I know that when I start my day, I have self-discipline and am totally focused. However, as the day wears on and I have made a hundred and one decisions or have spent the time in deep concentration, I find that I become less effective in the afternoon. I also find that I am far more tempted by distractions – be they Facebook, emails, YouTube or food.
“…each act of will creates a win-lose scenario where winning in an immediate situation through willpower makes you more likely to lose later because you have less of it. Make it through a tough day in the trenches, and the lure of late-night snacking can become your diet’s downfall.”
This may explain the urge to eat a mid-afternoon snack and why so many diets fail. Restrictive diets require an inordinate amount of willpower. The tradeoff is that there isn’t that energy available elsewhere. So, when the day-to-day requires willpower to, say stop you from driving into the jerk who has cut you off or you control the urge to snap at a coworker whom you may feel deserves a set down, it takes away the will to continue to control every morsel that goes into your mouth. You are not weak, your willpower battery needs recharging.
Recharging your willpower battery
Another tidbit of really interesting information that Keller and Papasan discuss is a 2007 article in the Journal of Personality and Social Psychology that detailed the impact of nutrition and willpower. The idea was to measure the blood sugar of participants both before and after they had done a task that required no willpower and again before and after they had done a task that DID require willpower. The results showed a marked drop in the levels of glucose in the bloodstream. You may wonder what that means. Here’s a hint – your brain needs glucose to function at peak efficiency.

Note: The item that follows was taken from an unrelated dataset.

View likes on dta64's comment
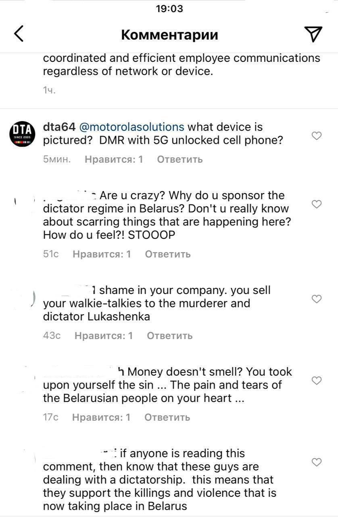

“What the researchers did next was give one group a glass of Kool-Aid lemonade sweetened with sugar (buzz) and the other given lemonade with Splenda (buzzkill). The placebo group had roughly twice as many errors on the subsequent test as the sugar group.”
That, to me, says that Splenda and similar sugar substitutes provide no benefit to increase the needed blood glucose that sugar does. I am not suggesting that you run out and eat a lot of sugar in order to keep your brain fed and your willpower…well, powered. Sugar gives you a spike followed by a trough. The better option is to eat food that will keep your blood sugar stable over a long period. Your best bet are proteins and complex carbohydrates – yes, carbs!
Here is a quick list of these complex carbohydrates:
- Vegetables and fruit
- Grains, seeds and nuts
- Starchy vegetables such as potatoes, sweet potatoes, pumpkin, squash
- Beans, lentils and peas
- Dairy products, cheese, yogurt, kefir, cottage cheese
What you want to stay away from are the simple carbohydrates such as:
White sugar, brown sugar, corn syrup, honey, maple syrup, molasses, jams and jellies, fruit drinks soft drinks, candy, white rice, pastries, fruit juices…you get the idea.
Stop beating yourself up when your energy is low and you want to follow the path of most reward and least resistance. Instead, take a break and recharge your willpower. I would suggest you start with a fruit to satisfy the sweet craving. Drink plenty of water. Take a five minute break – yes, that short a time does help.
Now you know that just as your body needs to be recharged, so does your willpower.